Personal information
- Full name: Franco Niell
- Date of birth: May 22, 1983 (age 41)
- Place of birth: Trelew, Argentina
- Height: 5 ft 4 in (1.63 m)
- Position(s): Forward

Youth career
- San Lorenzo de Almagro
- 2001–2004: Argentinos Juniors

Senior career*
- Years: Team / Apps / (Gls)
- 2004–2012: Argentinos Juniors / 75 / (15)
- 2008: → D.C. United (loan) / 7 / (0)
- 2008–2009: → Gimnasia (loan) / 29 / (4)
- 2009–2010: → Deportivo Quito (loan) / 32 / (2)
- 2011–2012: → Querétaro (loan) / 18 / (3)
- 2012: Figueirense / 0 / (0)
- 2012–2013: Gimnasia / 18 / (5)
- 2013–2016: Rosario Central / 67 / (15)
- 2016–2018: Gimnasia / 45 / (7)
- 2018: Guillermo Brown / 10 / (1)
- 2019: Quilmes / 7 / (1)
- 2019–2020: Barracas Central / 15 / (3)

= Franco Niell =

Argentine football striker (born 1983)

Franco Niell (born May 22, 1983, in Trelew, Chubut) is an Argentine football striker.

==Career==

Niell is of Scottish descent. Niell joined the Argentinos Juniors youth system in 2001, and debuted professionally on April 12, 2004. In his first match he came on as a substitute for Gustavo Oberman, and scored a goal in the 3–1 victory over Colón de Santa Fe.

On January 22, 2008, he signed on loan with D.C. United. His first appearance for United was against Harbour View FC in the 2008 CONCACAF Champions Cup. On June 26, 2008, he was waived by D.C. United.

On July 12, 2009, coming from the bench in the 18 m. of the ST, he scored arguably two of the most important goals of his career when he scored 2 goals with his team Gimnasia La Plata in the last minutes of the game (44 & 46 ST), goals that allowed Gimnasia to remain in the first division of the Argentinian League.
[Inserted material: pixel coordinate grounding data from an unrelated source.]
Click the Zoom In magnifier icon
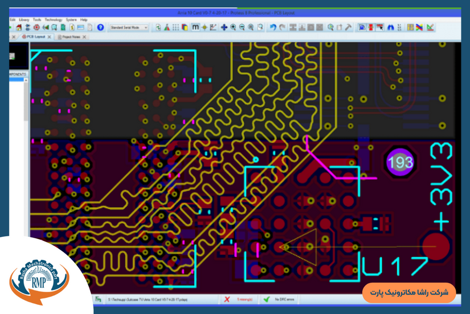 tap(233, 27)
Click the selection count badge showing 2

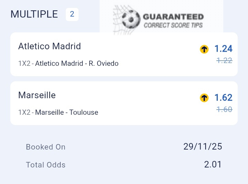(x=72, y=14)
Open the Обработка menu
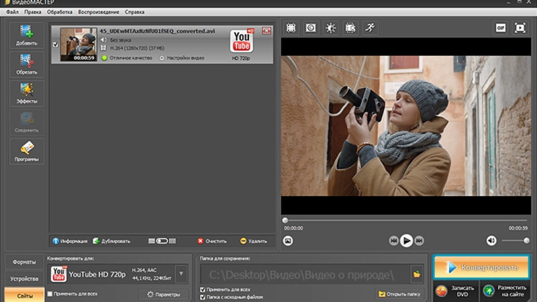Image resolution: width=537 pixels, height=302 pixels. click(60, 12)
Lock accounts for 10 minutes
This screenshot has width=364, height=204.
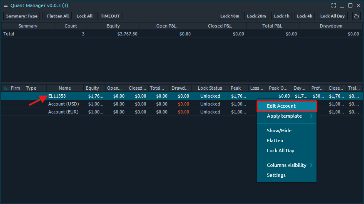230,16
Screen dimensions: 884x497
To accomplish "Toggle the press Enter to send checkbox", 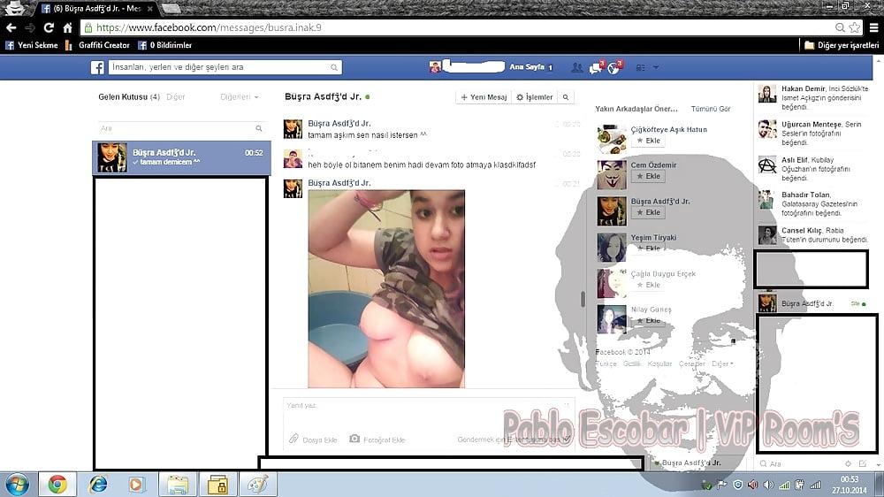I will click(x=566, y=439).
Gimmnasia was playing with 9 men and needed 2 goals to keep the category against Atlético de Rafaela, team that did beat them 3–0 in the first match. The two goals were headers.

In 2009 Niell was loaned to Deportivo Quito of Ecuador, and in 2011 he was loaned back to Querétaro F.C. of Mexico.